Here, you can find a solid gold dial engraved with a textured "dragon scales" pattern by hand, mirror-polished hands and concave screws heads, an openworked time-setting mechanism and wheels on the dial side, a minute track with Arabic numerals reminiscent of A. Lange & Söhne, and polished steel tourbillon-type flat conical bridge bars.
And on top of all that, the movement has a symmetrical construction with twin barrels, "wolf teeth" gearing on the crown wheel and the two mainspring barrel wheels, a sprung ratchet built into the crown wheel, chamfered edges with precisely polished inner corners, and gold chatons — not even for stones but for the screws.

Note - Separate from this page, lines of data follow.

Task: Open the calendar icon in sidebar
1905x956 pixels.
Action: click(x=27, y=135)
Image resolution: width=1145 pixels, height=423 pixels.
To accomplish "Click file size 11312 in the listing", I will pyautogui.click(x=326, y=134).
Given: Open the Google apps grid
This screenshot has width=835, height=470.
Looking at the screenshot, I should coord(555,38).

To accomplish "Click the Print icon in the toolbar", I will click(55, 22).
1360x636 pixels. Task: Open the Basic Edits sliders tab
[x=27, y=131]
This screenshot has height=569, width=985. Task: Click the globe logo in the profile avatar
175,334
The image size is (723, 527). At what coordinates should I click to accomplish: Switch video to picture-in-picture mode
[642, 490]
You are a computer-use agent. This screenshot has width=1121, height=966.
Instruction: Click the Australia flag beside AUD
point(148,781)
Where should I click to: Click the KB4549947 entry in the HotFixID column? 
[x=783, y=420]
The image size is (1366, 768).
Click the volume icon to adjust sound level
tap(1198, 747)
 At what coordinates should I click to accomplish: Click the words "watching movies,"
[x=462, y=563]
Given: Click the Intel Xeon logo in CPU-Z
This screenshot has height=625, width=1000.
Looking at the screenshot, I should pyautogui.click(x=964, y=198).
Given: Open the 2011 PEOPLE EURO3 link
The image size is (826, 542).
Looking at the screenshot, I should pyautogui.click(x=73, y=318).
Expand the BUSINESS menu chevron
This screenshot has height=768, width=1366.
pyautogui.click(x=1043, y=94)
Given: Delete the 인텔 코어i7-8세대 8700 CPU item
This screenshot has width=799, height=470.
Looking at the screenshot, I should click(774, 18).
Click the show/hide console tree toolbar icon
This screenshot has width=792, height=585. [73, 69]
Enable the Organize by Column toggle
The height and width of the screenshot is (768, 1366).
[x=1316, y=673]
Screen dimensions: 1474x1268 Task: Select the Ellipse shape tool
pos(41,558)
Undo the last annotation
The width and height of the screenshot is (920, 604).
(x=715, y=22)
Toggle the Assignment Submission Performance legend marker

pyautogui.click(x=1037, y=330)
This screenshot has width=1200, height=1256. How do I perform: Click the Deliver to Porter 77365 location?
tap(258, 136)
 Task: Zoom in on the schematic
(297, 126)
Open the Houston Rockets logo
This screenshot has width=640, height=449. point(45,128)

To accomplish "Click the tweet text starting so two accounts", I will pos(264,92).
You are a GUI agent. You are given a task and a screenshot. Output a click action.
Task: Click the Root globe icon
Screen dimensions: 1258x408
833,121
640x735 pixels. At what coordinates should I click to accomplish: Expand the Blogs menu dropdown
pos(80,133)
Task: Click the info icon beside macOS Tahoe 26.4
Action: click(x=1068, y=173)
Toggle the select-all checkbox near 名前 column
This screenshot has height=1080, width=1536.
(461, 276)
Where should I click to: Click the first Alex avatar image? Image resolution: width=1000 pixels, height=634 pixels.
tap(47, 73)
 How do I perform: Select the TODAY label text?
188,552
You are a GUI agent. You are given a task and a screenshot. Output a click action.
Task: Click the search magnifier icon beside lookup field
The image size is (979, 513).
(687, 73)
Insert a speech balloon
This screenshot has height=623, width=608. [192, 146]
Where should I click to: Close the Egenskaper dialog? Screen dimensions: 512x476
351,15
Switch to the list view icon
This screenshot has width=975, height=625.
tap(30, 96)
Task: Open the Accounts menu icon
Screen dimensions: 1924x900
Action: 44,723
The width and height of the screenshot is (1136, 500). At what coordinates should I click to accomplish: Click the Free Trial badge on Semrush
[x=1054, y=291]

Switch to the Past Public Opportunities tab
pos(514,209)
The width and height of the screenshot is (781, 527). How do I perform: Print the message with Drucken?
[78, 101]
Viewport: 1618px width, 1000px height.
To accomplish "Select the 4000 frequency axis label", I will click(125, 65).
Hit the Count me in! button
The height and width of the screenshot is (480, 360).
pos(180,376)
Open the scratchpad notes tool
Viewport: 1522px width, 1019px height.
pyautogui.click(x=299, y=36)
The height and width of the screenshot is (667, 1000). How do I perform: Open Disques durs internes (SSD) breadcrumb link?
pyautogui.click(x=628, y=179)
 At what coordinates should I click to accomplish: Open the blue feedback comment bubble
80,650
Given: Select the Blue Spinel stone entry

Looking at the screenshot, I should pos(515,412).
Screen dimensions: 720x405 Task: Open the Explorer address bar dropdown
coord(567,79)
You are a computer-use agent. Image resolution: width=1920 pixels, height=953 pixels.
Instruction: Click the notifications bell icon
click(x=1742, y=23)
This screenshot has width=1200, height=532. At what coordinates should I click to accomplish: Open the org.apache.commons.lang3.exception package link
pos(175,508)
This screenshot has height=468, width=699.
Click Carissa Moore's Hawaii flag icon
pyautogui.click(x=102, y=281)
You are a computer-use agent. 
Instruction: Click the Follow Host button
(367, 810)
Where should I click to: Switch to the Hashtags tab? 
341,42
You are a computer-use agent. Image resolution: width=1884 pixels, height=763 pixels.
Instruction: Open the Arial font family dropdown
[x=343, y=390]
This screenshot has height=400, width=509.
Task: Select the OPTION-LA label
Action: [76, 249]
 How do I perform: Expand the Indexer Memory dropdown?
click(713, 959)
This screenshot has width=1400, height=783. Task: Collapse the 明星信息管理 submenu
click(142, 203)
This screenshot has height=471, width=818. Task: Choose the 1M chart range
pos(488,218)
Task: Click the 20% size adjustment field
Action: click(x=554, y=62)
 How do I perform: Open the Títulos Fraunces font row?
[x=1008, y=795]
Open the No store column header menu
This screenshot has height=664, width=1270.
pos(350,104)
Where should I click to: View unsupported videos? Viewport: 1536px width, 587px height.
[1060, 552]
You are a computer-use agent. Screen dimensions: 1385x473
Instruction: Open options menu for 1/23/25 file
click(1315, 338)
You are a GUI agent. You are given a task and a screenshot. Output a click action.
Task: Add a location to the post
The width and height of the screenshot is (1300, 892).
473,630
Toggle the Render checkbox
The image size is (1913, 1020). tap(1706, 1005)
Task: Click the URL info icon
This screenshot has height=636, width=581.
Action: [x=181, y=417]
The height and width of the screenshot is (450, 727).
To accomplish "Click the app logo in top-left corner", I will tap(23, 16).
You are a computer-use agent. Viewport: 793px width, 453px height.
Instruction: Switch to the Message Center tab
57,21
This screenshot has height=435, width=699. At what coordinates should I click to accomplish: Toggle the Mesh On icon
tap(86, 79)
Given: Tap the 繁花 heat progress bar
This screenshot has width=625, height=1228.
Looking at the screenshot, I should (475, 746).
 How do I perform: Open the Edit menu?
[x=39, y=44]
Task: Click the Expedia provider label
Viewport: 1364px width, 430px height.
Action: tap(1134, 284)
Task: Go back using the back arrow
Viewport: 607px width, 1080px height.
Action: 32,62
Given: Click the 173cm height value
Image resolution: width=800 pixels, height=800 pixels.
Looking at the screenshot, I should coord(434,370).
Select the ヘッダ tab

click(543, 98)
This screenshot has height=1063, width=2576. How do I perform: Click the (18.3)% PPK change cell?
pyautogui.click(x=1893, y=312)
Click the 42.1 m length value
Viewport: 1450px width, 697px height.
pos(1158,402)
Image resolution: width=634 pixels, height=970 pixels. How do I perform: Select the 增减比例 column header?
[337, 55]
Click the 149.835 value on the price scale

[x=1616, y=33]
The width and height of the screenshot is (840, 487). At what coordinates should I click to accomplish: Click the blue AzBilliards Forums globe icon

You get the sense that Simon Brette gathered all the sweetest treats he could find or think of and put it all in his watch. Finally, the Chronograph Watch Prize at the GPHG 2023 went to Petermann Bédat. This brand may not belong to the group of independent watchmakers by some strict definitions, because it has not one but two frontmen: Gaël Petermann and Florian Bédat.
Nevertheless, the brand is essentially the result of a partnership between two independent watchmakers. The Chronographe Rattrapante which Petermann Bédat entered the GPHG 2023 with is the brand's second development.
Their first watch was the Ref. 1967 Deadbeat Seconds, where they implemented the deadbeat seconds function with a two-sided anchor secondary escapement going-train system.
In the Chronographe Rattrapante, they recreated a classic version of the high-class split-seconds chronograph caliber with the chronograph mechanism on the back of the movement, which is equipped with a split-seconds mechanism. In other words: exactly how it was done in classic early split-seconds chronograph pocket watches.
Unfortunately, the split-seconds mechanism is almost completely concealed under the dial, but still, the complicated construction and outstanding final finishing of the openworked chronograph mechanism more than makes up for this.